• WRITTEN TASK:
Format the lines as a JSON list of strings, one string per line and no blank lines, taking everything from the line containing "Click the swatches" down to the line containing "I will 529,349.".

• INFORMATION SUPPLIED:
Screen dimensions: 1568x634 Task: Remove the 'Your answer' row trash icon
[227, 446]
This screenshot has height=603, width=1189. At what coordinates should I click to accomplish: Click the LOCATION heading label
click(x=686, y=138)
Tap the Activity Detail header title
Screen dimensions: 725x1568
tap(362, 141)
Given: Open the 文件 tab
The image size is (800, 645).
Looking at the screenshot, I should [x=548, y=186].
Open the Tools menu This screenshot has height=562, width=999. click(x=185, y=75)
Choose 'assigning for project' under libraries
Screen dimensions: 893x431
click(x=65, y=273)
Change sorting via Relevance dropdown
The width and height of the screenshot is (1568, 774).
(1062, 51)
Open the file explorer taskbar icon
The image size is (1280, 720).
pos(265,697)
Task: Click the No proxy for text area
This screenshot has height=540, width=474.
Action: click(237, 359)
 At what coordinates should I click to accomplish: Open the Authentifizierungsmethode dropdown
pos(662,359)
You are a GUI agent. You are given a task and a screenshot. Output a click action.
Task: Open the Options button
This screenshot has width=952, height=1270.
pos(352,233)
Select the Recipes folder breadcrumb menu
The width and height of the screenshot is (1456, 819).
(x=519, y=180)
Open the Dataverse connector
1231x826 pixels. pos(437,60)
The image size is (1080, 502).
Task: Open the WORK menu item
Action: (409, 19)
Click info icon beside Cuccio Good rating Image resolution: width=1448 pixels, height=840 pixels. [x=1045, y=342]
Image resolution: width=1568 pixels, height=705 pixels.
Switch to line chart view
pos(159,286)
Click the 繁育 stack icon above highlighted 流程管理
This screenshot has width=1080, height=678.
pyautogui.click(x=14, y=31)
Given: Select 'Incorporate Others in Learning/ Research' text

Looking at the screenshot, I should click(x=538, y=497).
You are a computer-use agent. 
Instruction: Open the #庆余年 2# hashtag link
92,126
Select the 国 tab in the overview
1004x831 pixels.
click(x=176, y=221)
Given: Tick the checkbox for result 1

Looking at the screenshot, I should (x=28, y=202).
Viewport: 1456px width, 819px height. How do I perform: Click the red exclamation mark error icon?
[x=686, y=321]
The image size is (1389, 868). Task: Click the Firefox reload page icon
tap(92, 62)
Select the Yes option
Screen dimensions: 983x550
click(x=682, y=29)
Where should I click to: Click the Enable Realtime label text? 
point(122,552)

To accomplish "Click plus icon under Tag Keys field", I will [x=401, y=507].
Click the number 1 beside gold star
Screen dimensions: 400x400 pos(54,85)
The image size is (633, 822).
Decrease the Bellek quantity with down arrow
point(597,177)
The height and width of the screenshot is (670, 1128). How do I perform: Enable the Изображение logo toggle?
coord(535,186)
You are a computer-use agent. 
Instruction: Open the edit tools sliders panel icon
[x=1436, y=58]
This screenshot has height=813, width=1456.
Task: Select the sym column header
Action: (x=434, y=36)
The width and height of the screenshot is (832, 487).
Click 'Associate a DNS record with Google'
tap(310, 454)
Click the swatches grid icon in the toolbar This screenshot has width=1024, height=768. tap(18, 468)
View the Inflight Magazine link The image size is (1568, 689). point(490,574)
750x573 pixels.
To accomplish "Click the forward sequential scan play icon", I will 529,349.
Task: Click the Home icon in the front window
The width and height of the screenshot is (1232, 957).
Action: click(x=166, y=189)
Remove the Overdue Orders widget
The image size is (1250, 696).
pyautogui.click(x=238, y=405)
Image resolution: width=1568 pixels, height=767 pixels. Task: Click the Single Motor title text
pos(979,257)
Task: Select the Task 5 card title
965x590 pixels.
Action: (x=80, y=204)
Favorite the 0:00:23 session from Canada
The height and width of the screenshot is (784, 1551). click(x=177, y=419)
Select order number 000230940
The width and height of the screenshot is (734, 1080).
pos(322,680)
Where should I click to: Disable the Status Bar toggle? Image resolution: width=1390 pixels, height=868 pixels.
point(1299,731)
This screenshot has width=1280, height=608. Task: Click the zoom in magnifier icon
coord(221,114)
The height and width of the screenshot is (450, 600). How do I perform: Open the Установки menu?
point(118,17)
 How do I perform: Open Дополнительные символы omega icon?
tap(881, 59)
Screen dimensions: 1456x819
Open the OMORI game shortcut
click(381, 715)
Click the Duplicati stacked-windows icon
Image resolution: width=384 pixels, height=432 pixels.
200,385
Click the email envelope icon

• EXPECTED ANSWER:
[
  "Click the swatches grid icon in the toolbar This screenshot has width=1024, height=768. tap(18, 468)",
  "View the Inflight Magazine link The image size is (1568, 689). point(490,574)",
  "750x573 pixels.",
  "To accomplish \"Click the forward sequential scan play icon\", I will 529,349."
]